(Records from a dataset)
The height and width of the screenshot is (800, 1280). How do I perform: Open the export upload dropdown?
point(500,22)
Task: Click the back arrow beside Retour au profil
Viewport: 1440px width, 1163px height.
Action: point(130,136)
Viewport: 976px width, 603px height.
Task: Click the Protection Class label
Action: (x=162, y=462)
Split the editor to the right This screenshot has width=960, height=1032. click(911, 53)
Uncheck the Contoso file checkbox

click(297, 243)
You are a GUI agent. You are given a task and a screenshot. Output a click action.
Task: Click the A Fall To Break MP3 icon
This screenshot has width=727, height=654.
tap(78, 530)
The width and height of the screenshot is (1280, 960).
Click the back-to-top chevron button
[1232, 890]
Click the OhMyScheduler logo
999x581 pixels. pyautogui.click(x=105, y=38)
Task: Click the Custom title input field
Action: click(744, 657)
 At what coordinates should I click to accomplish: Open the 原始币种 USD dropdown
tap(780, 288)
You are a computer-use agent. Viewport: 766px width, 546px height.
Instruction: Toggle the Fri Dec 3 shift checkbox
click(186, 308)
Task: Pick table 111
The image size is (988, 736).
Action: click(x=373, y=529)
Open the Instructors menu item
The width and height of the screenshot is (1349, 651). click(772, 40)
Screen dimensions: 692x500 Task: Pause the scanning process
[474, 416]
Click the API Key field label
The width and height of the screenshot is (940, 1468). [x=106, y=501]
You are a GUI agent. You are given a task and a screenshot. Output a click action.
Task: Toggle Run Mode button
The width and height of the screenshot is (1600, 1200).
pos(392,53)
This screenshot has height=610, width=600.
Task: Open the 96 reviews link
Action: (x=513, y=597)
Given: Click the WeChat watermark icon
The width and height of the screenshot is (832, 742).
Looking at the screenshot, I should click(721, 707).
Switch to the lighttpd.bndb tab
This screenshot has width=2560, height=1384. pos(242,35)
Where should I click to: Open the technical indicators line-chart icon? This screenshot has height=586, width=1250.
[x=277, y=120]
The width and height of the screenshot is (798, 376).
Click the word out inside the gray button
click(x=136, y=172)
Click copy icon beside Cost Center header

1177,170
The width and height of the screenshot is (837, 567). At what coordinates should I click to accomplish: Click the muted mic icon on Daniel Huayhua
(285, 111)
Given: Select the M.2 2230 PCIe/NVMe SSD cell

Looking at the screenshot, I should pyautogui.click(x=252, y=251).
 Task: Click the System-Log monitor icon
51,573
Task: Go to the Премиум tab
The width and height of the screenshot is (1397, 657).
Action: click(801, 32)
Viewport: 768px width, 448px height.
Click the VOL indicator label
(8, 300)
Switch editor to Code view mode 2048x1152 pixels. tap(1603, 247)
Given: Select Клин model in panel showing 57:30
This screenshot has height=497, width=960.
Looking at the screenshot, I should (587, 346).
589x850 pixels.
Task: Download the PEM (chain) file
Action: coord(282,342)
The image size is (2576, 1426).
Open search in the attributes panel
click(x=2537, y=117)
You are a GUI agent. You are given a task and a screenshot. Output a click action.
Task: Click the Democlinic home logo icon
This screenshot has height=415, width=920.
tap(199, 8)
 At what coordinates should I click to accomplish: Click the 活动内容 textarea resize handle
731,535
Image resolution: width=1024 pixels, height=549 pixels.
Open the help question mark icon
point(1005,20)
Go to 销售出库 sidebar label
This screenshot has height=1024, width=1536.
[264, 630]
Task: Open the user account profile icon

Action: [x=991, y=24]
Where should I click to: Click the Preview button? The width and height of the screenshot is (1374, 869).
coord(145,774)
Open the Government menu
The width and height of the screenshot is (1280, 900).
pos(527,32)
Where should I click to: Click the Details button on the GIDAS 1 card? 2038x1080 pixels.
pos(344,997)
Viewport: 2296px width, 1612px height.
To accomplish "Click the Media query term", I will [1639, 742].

• Instruction: Rename "GUI agent" to "interface agent" everywhere it occurs in the records above, and keep every other part of the records unchanged.

• Answer:
The height and width of the screenshot is (800, 1280). How do I perform: Open the export upload dropdown?
point(500,22)
Task: Click the back arrow beside Retour au profil
Viewport: 1440px width, 1163px height.
Action: point(130,136)
Viewport: 976px width, 603px height.
Task: Click the Protection Class label
Action: (x=162, y=462)
Split the editor to the right This screenshot has width=960, height=1032. click(911, 53)
Uncheck the Contoso file checkbox

click(297, 243)
You are a interface agent. You are given a task and a screenshot. Output a click action.
Task: Click the A Fall To Break MP3 icon
This screenshot has width=727, height=654.
tap(78, 530)
The width and height of the screenshot is (1280, 960).
Click the back-to-top chevron button
[1232, 890]
Click the OhMyScheduler logo
999x581 pixels. pyautogui.click(x=105, y=38)
Task: Click the Custom title input field
Action: click(744, 657)
 At what coordinates should I click to accomplish: Open the 原始币种 USD dropdown
tap(780, 288)
You are a computer-use agent. Viewport: 766px width, 546px height.
Instruction: Toggle the Fri Dec 3 shift checkbox
click(186, 308)
Task: Pick table 111
The image size is (988, 736).
Action: click(x=373, y=529)
Open the Instructors menu item
The width and height of the screenshot is (1349, 651). click(772, 40)
Screen dimensions: 692x500 Task: Pause the scanning process
[474, 416]
Click the API Key field label
The width and height of the screenshot is (940, 1468). [x=106, y=501]
You are a interface agent. You are given a task and a screenshot. Output a click action.
Task: Toggle Run Mode button
The width and height of the screenshot is (1600, 1200).
pos(392,53)
This screenshot has height=610, width=600.
Task: Open the 96 reviews link
Action: (x=513, y=597)
Given: Click the WeChat watermark icon
The width and height of the screenshot is (832, 742).
Looking at the screenshot, I should click(721, 707).
Switch to the lighttpd.bndb tab
This screenshot has width=2560, height=1384. pos(242,35)
Where should I click to: Open the technical indicators line-chart icon? This screenshot has height=586, width=1250.
[x=277, y=120]
The width and height of the screenshot is (798, 376).
Click the word out inside the gray button
click(x=136, y=172)
Click copy icon beside Cost Center header

1177,170
The width and height of the screenshot is (837, 567). At what coordinates should I click to accomplish: Click the muted mic icon on Daniel Huayhua
(285, 111)
Given: Select the M.2 2230 PCIe/NVMe SSD cell

Looking at the screenshot, I should pyautogui.click(x=252, y=251).
 Task: Click the System-Log monitor icon
51,573
Task: Go to the Премиум tab
The width and height of the screenshot is (1397, 657).
Action: click(801, 32)
Viewport: 768px width, 448px height.
Click the VOL indicator label
(8, 300)
Switch editor to Code view mode 2048x1152 pixels. tap(1603, 247)
Given: Select Клин model in panel showing 57:30
This screenshot has height=497, width=960.
Looking at the screenshot, I should (587, 346).
589x850 pixels.
Task: Download the PEM (chain) file
Action: coord(282,342)
The image size is (2576, 1426).
Open search in the attributes panel
click(x=2537, y=117)
You are a interface agent. You are given a task and a screenshot. Output a click action.
Task: Click the Democlinic home logo icon
This screenshot has height=415, width=920.
tap(199, 8)
 At what coordinates should I click to accomplish: Click the 活动内容 textarea resize handle
731,535
Image resolution: width=1024 pixels, height=549 pixels.
Open the help question mark icon
point(1005,20)
Go to 销售出库 sidebar label
This screenshot has height=1024, width=1536.
[264, 630]
Task: Open the user account profile icon

Action: [x=991, y=24]
Where should I click to: Click the Preview button? The width and height of the screenshot is (1374, 869).
coord(145,774)
Open the Government menu
The width and height of the screenshot is (1280, 900).
pos(527,32)
Where should I click to: Click the Details button on the GIDAS 1 card? 2038x1080 pixels.
pos(344,997)
Viewport: 2296px width, 1612px height.
To accomplish "Click the Media query term", I will [1639, 742].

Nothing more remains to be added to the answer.